Una delle possibili ragioni per un tale comportamento “oscillante” è senza dubbio la dinamica del gruppo, come abbiamo visto nella puntata precedente: un gruppo che non è in performing non sarà probabilmente in grado di decidere modi per migliorarsi, o quantomeno non riuscirà a farlo con la dovuta efficienza.
Ma anche un gruppo in performing potrebbe avere difficoltà a cambiare. E questo per altri motivi che non hanno nulla a che vedere con la dinamica e sono relativi al contesto in cui il team opera e a qual è il suo compito al momento. In questa puntata analizzeremo proprio questi problemi…
Dinamiche del cambiamento
Miglioramento vuol dire cambiamento. Cambiamento vuol dire una decisione, conscia o inconscia che sia, di abbandonare il “vecchio” per raggiungere un “nuovo”. Ma c’è decisione e decisione. Pensate alla vostra esperienza in questo campo: talvolta una decisione è per voi scontata: “just do it!”; talvolta però è una cosa sofferta, dove ponderate per ore, settimane o addirittura mesi se cambiare o no. Talvolta non vi sembrava neppure di dover prendere una decisione, finchè vi è apparso chiaro che era necessario prenderne una.
Tali dinamiche, che tutti abbiamo sperimentato prima o poi nella nostra vita, sono presenti anche nella vita di un team, anche nelle retrospettive. Se, in qualità di facilitatori di una retrospettiva, vogliamo supportare questo processo di cambiamento, dobbiamo essere in grado di capire come avviene una decisione ed essere in grado di utilizzarne i momenti salienti.
Il tetralemma
Il modello che vi presenterò in questo articolo è il tetralemma applicato a una decisione di cambiare; si tratta di un modello poco noto e, da quanto mi risulta, pressochè sconosciuto nella letteratura agile, ma a mio parere è cruciale per capire la logica con cui un team decide di migliorarsi.

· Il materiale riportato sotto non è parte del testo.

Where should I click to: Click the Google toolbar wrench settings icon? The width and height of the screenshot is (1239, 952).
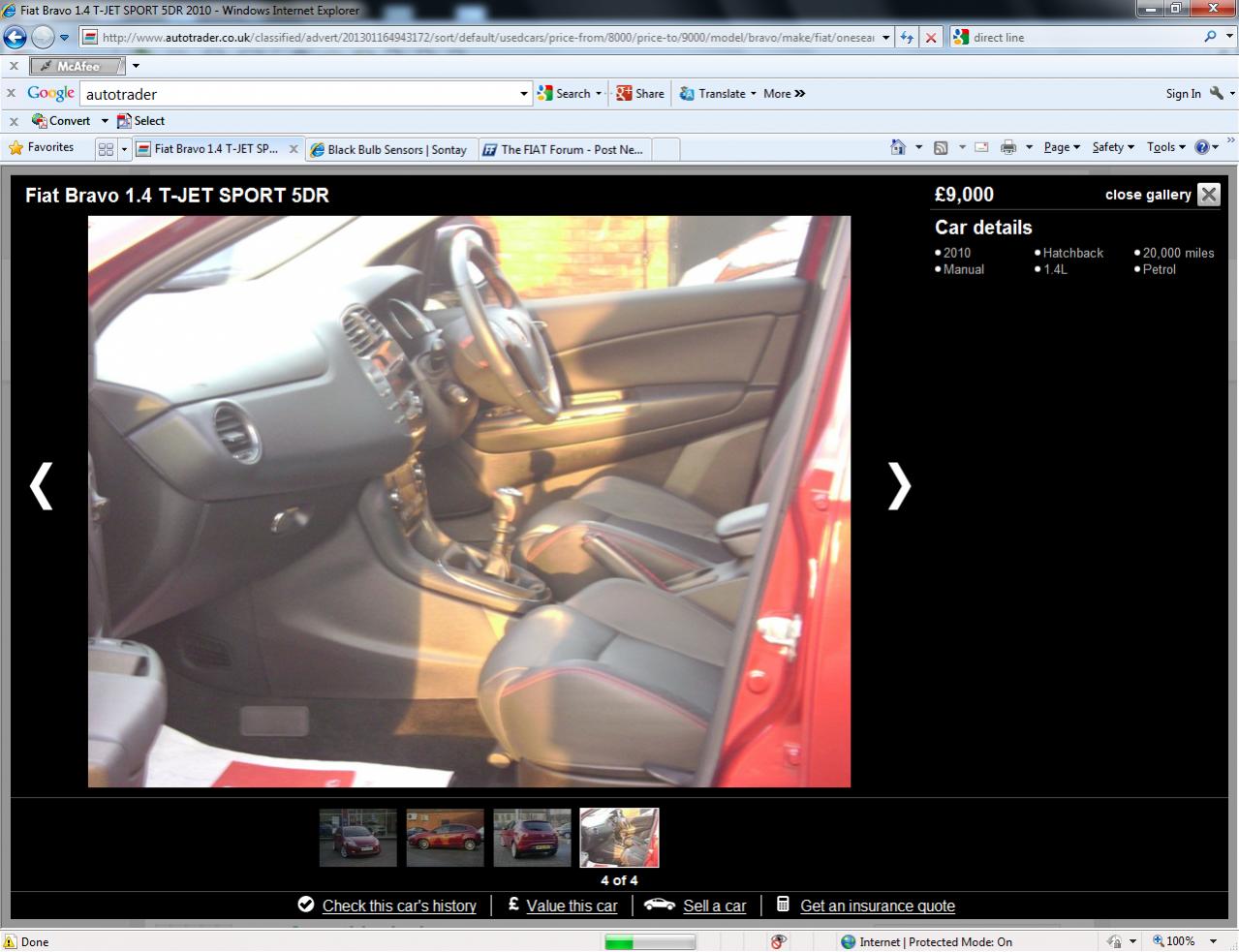1217,94
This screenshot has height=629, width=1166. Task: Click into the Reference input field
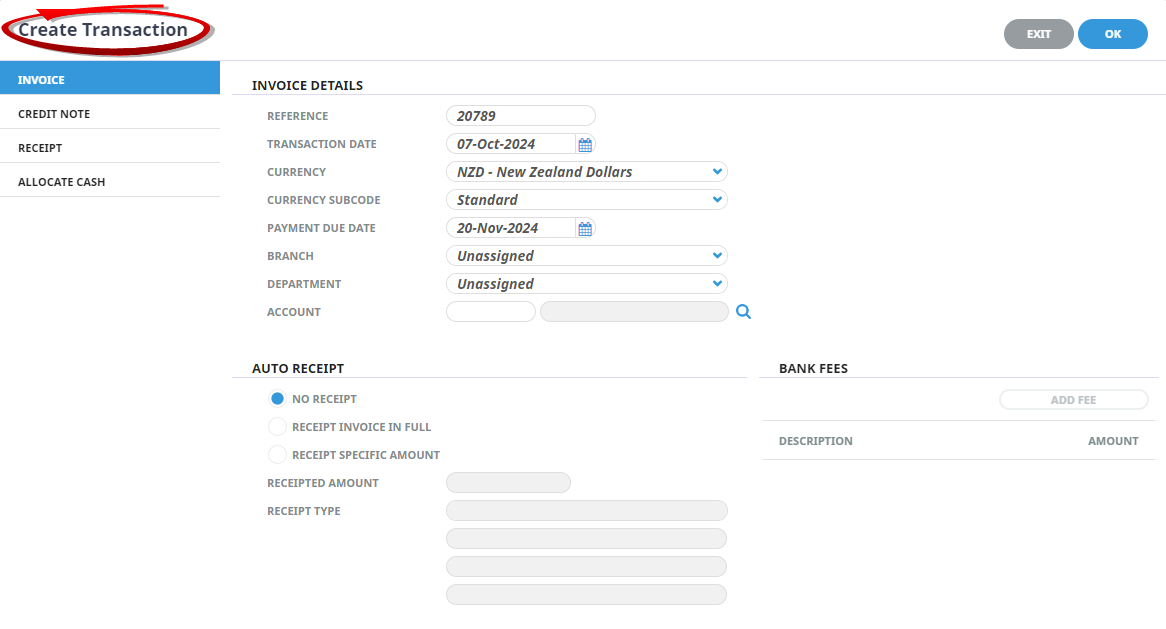click(520, 116)
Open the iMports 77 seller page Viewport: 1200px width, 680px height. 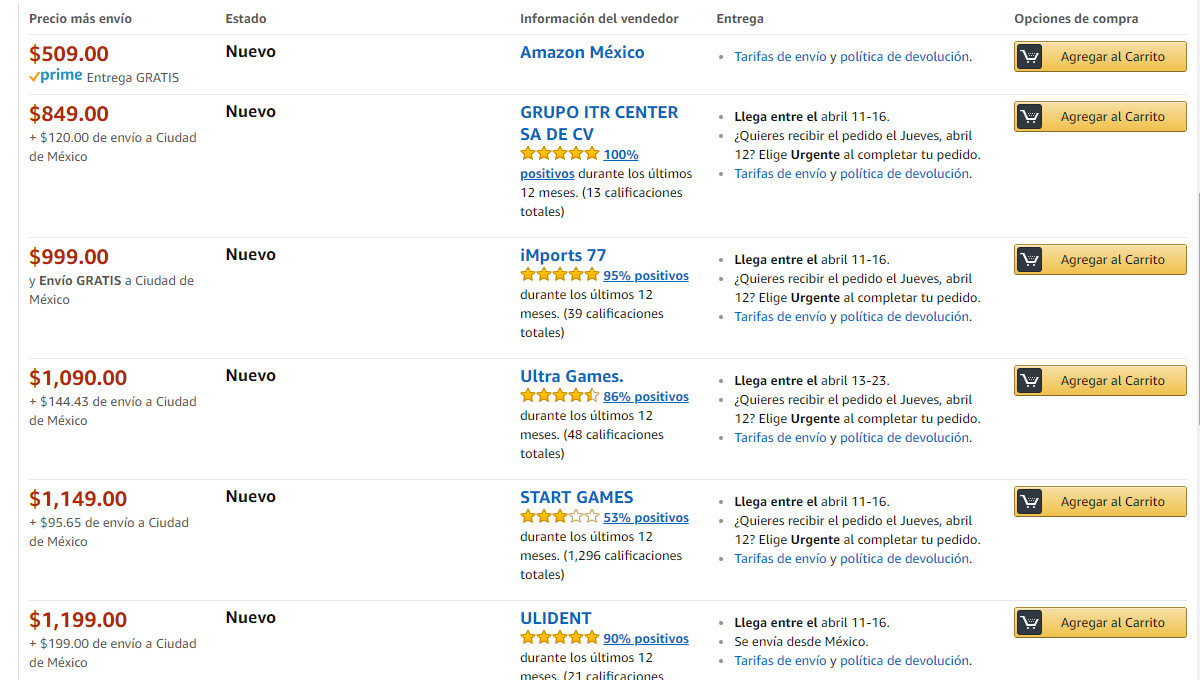coord(563,255)
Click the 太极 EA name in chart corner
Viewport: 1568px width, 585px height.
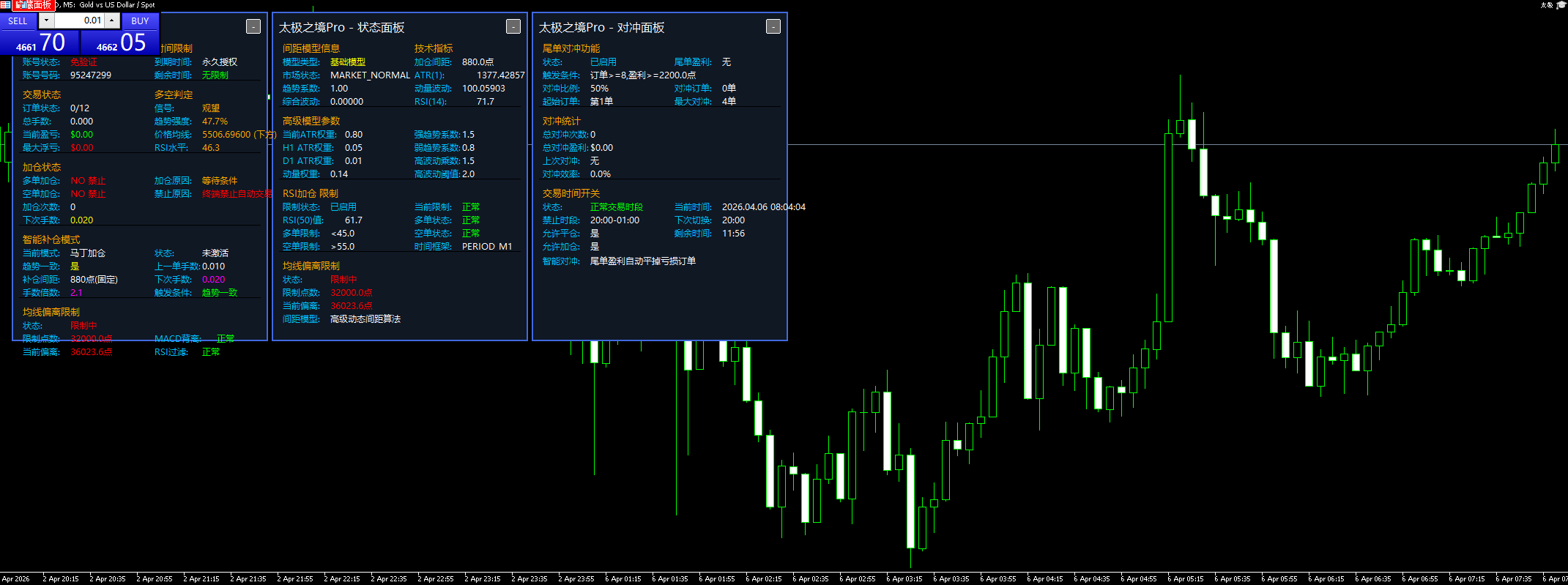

Il modello originale del tetralemma proviene dalla logica tradizionale indiana, dove viene introdotto il concetto che, in una scelta fra due opzioni A e B, A e B non sono le uniche due opzioni possibili. Potrebbe essere possibile scegliere anche una qualche forma di combinazione di A e B oppure qualcos’altro che non sia nè A nè B. Ovviamente non parliamo di logica binaria in questo caso, ma del modo in cui noi esseri umani solitamente prendiamo decisioni e in cui una tale modalità operativa è comune.
Due studiosi tedeschi, Insa Sparrer e Matthias Varga von Kibed, hanno ripreso questo modello e lo hanno integrato e applicato alla terapia e al coaching. Per la versione che vi riporto in questo articolo, ho provveduto a dare al modello una rappresentazione grafica semplice da ricordare.
Figura 1 – La rappresentazione grafica del nostro modello per individuare le situazioni del cambiamento.
Ogni elemento grafico rappresenta una delle situazioni in cui un team si trova nel decidere un cambiamento. Nei prossimi paragrafi andremo a discutere le varie situazioni.
Situazione 1: Ma l’iceberg non c’è…
Supponiamo di essere in una situazione A e di essere perfettamente soddisfatti di A: non sentiamo alcun bisogno di cambiare. La situazione potrebbe anche essere esplosiva, ma finchè non ce ne rendiamo conto non avremo alcun interesse e alcun stimolo a cambiare:
Figura 2 – La situazione potrebbe essere esplosiva, anche se non ce ne rendiamo conto.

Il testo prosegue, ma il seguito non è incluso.